■ **Directions**
Drop the pictures and repeat exactly from the "Given: Open the" line down to the last line of the entries below.

==== Material supplied ====

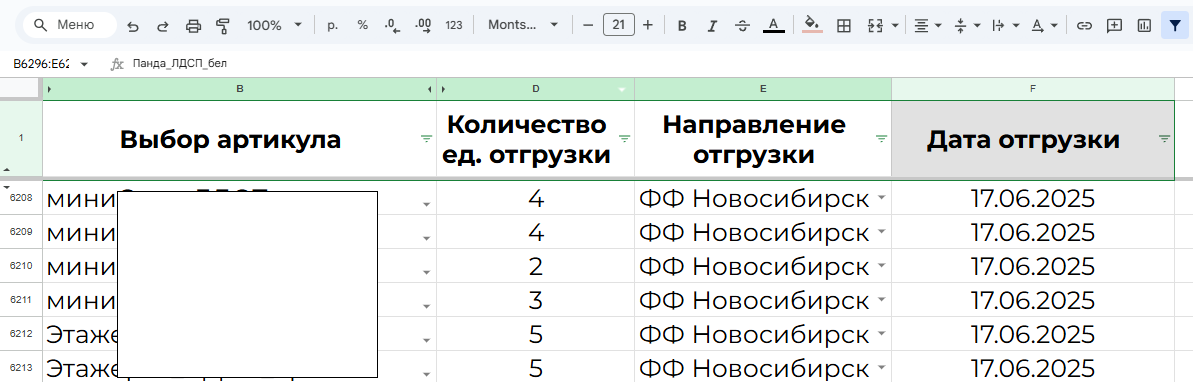Toggle Strikethrough formatting
The width and height of the screenshot is (1193, 382).
coord(743,25)
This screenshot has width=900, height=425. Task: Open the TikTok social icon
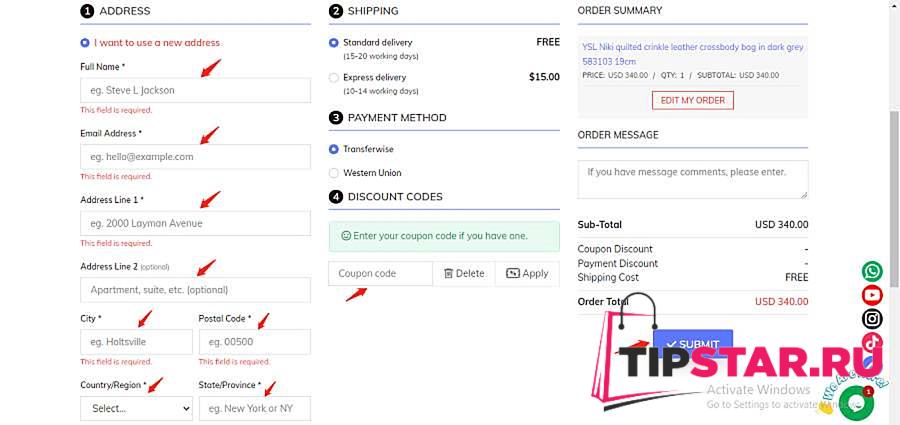[872, 342]
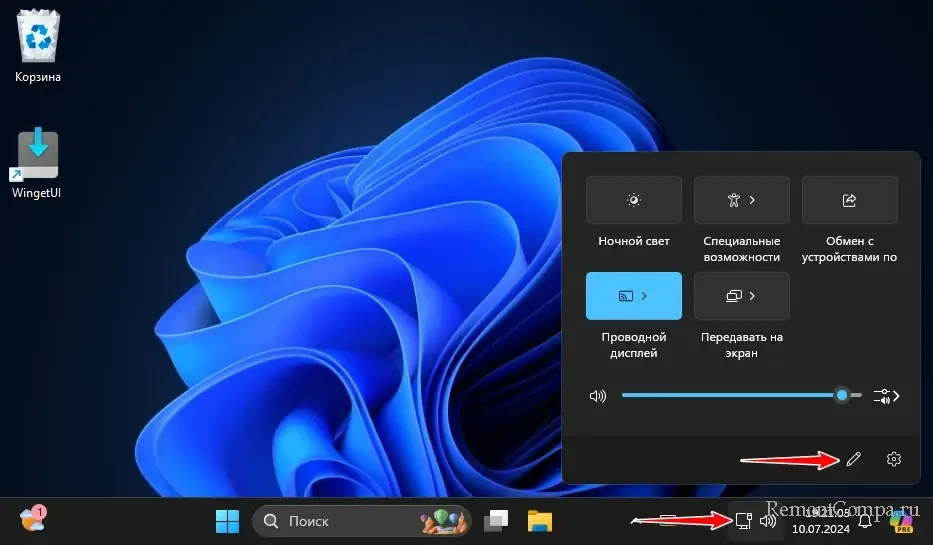Click the pencil icon to edit quick settings
Screen dimensions: 933x545
[853, 459]
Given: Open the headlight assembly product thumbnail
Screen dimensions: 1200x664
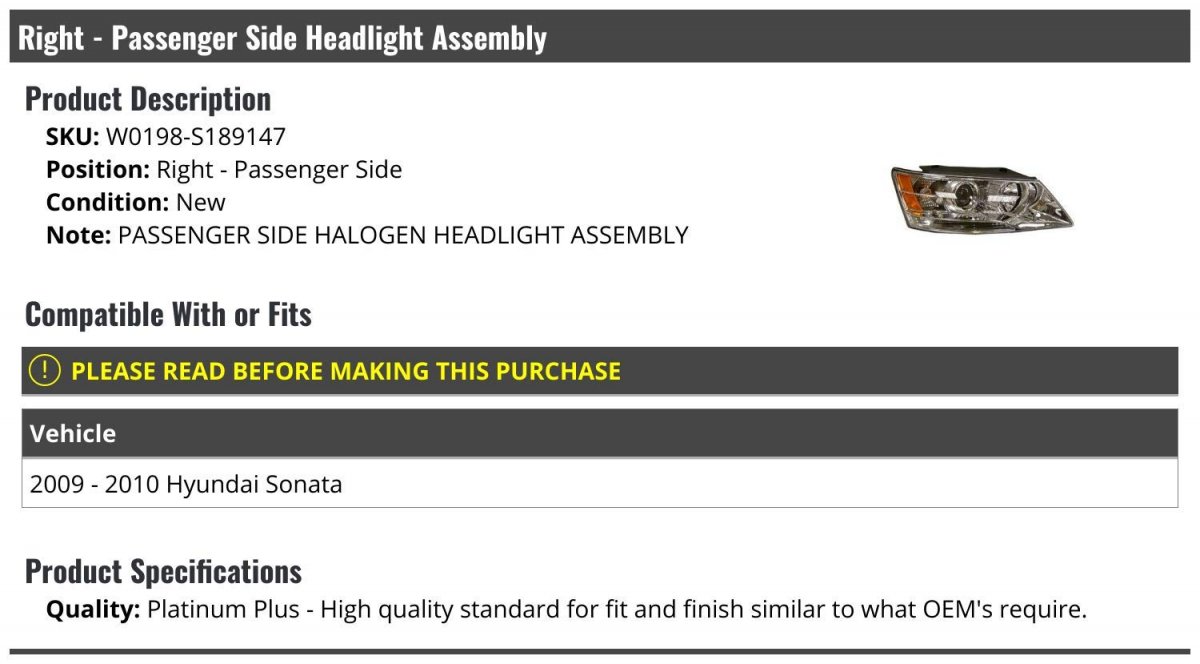Looking at the screenshot, I should [x=981, y=197].
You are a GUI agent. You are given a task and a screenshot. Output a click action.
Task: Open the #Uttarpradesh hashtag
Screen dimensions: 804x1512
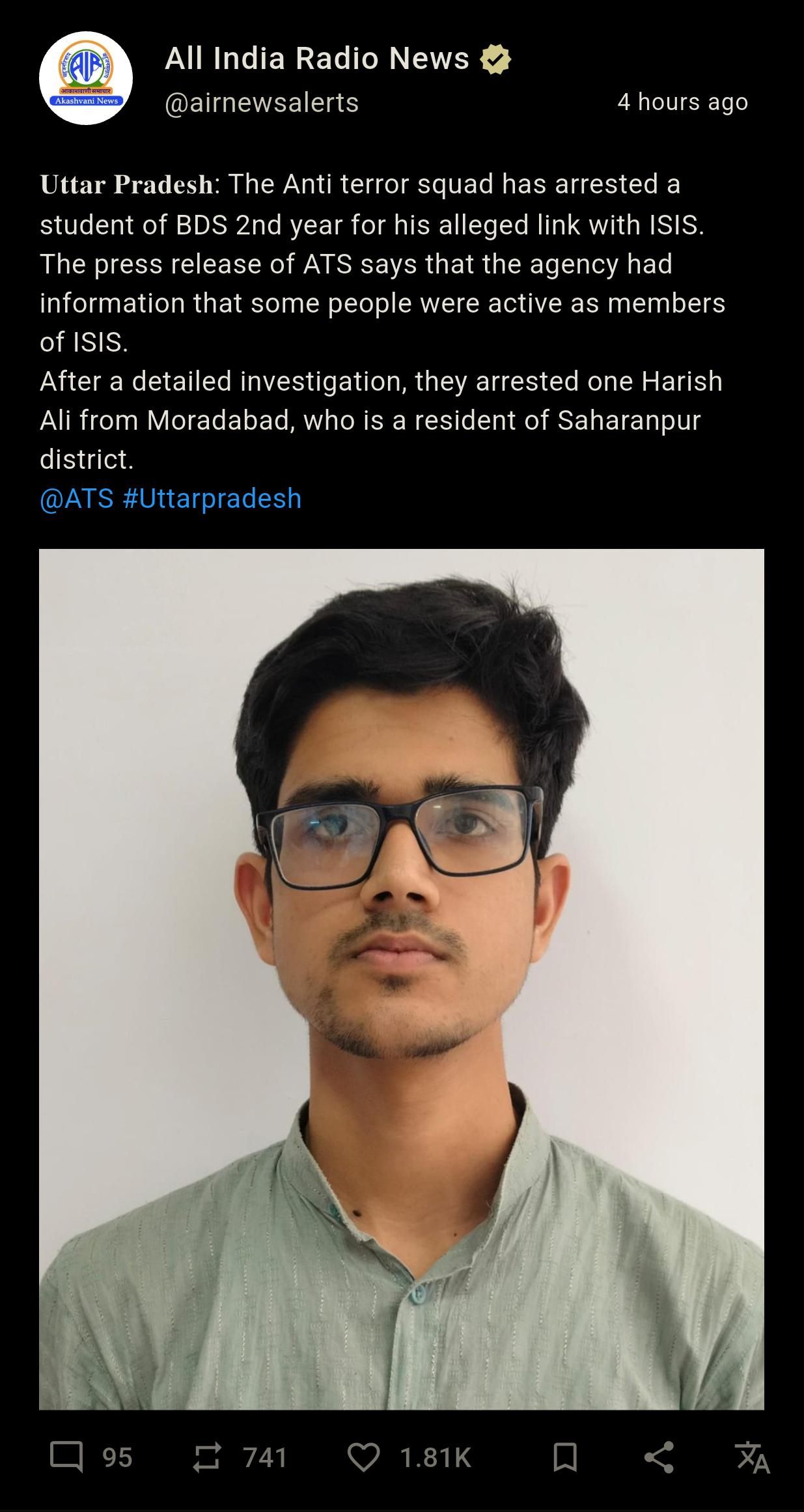coord(212,499)
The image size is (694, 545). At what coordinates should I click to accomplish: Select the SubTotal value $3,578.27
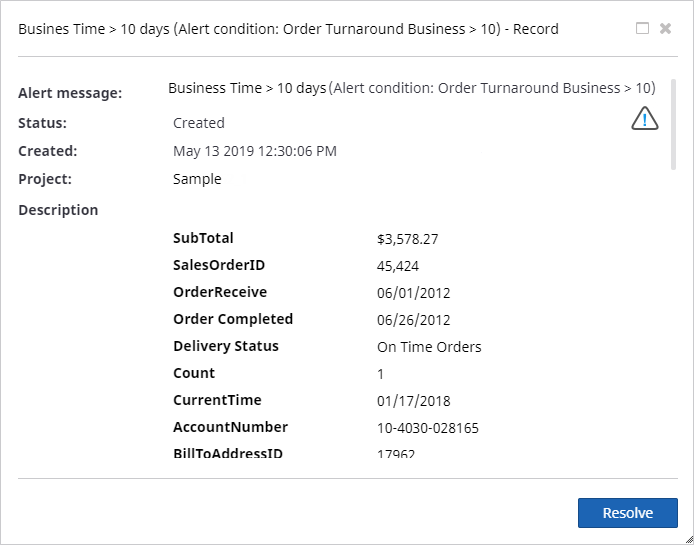tap(408, 239)
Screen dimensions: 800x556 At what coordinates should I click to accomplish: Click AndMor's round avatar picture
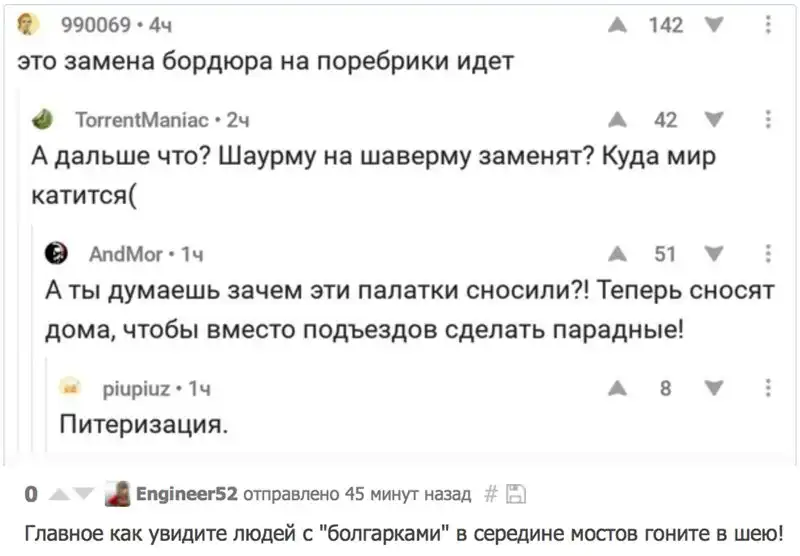pyautogui.click(x=57, y=253)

====

■ **Task answer**
Given: Open the headlight assembly product thumbnail
Screen dimensions: 1200x664
Looking at the screenshot, I should [x=981, y=197].
You are a GUI agent. You are given a task and a screenshot. Output a click action.
Task: Open the #Uttarpradesh hashtag
Screen dimensions: 804x1512
coord(212,499)
The image size is (694, 545). At what coordinates should I click to accomplish: Select the SubTotal value $3,578.27
tap(408, 239)
Screen dimensions: 800x556 At what coordinates should I click to accomplish: Click AndMor's round avatar picture
pyautogui.click(x=57, y=253)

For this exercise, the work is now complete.